(Stored data)
+ + + + +

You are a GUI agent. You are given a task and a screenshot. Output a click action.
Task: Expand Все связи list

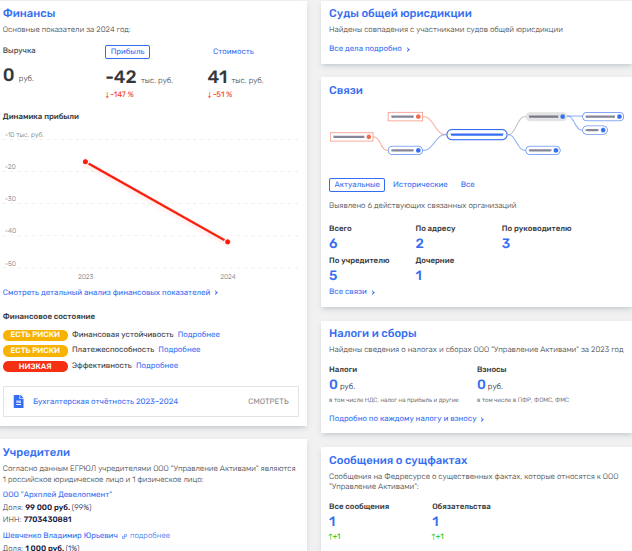[x=352, y=292]
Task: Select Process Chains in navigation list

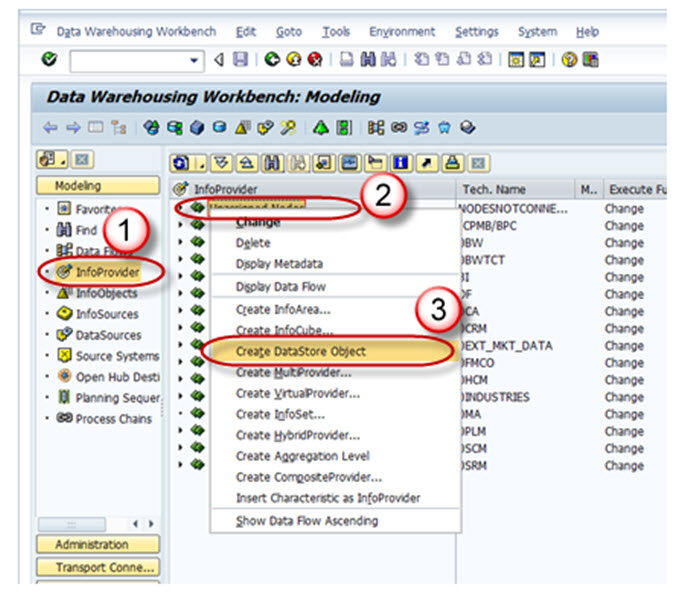Action: tap(113, 419)
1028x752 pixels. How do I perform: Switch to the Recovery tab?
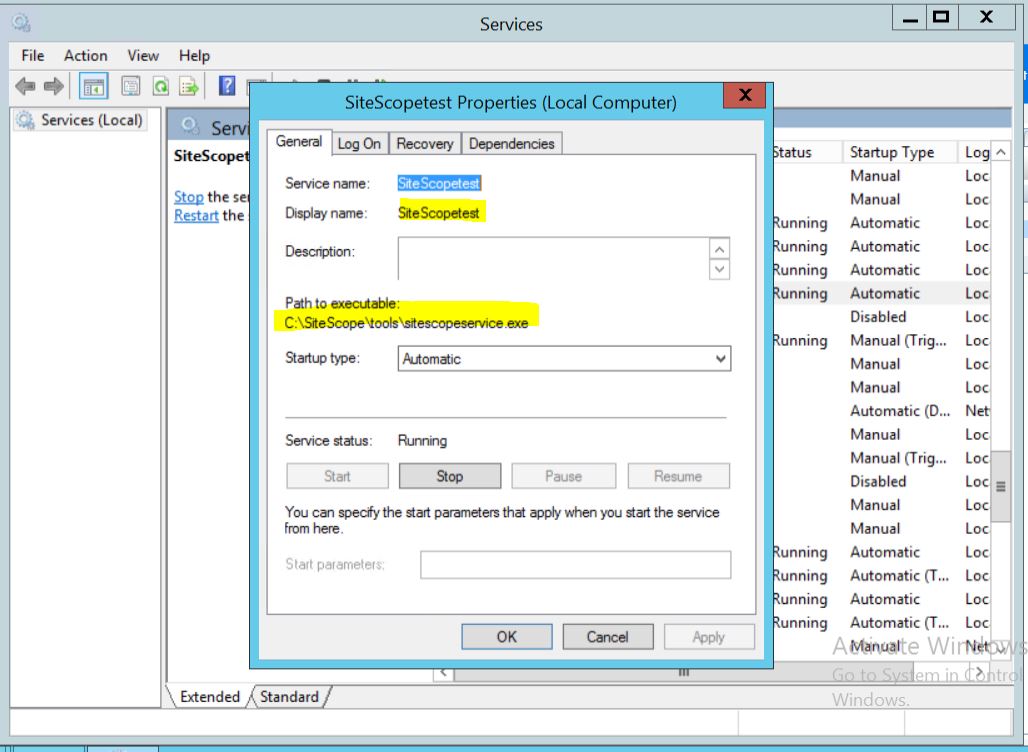pos(424,144)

+ + + + +

Pictures excluded, print only the lines from the one with "Task: Expand Все связи list" through the end of the entries above, exactly as written.

● SOLUTION TO THIS PROBLEM
Task: Expand Все связи list

[x=352, y=292]
Task: Select Process Chains in navigation list

Action: tap(113, 419)
1028x752 pixels. How do I perform: Switch to the Recovery tab?
pos(424,144)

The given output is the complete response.